Kenmerkend is wel dat de regering veel verantwoordelijkheid bij burgers zelf legt. Dat zit in ons standaard handelingsrepertoire, voor beslissingen hebben we veel overleg en zoeken we consensus. Voor een deel is het een praktische afweging: als een crisis zo grootschalig is, dan moet je als overheid de bevolking meekrijgen in de oplossing, anders krijg je het niet voor elkaar."
Werkt die verantwoordelijkheid voor Nederlanders?
"Ik denk dat dit vooral werkt door een groot vertrouwen in de overheid, in experts en in elkaar. Als dat vertrouwen er niet is, dan geeft de bevolking geen gehoor aan de adviezen van de overheid. Dan zouden meer mensen stiekem hun eigen gang gaan. Hier zie je een vertrouwen in de informatie en mensen weten duidelijk waar we het allemaal voor doen."
Veel eigen verantwoordelijkheid.
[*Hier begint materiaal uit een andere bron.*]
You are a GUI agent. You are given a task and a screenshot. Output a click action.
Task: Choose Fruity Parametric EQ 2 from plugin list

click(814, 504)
Gaan mensen elkaar dan niet continu controleren?
"Mensen controleren elkaar nu minder dan eerder. Ik vond het eerst heel opvallend dat je op het nieuws beelden zag van mensen die naar het strand gingen met de boodschap dat dit echt niet kon. Ik had zelf het idee dat mensen op het strand zich netjes aan de anderhalve meter afstand hielden, maar toch werd men hier keer op keer streng op aangesproken. Nu lijkt er een verandering in dat verhaal: je ziet veel meer dat mensen een manier van handelen op anderhalve meter proberen te vinden, bijvoorbeeld voor visite of in de winkel.
Ook heb ik het idee dat het perspectief op de anderhalve meter nu uiteenloopt. Je hebt de rekkelijken, die de anderhalve meterregel niet als heel strikt zien, terwijl andere mensen juist meer mondkapjes gaan dragen en duidelijk maken dat anderen uit de buurt moeten blijven. Minder elkaar aanspreken en meer verantwoordelijkheid voor jezelf nemen."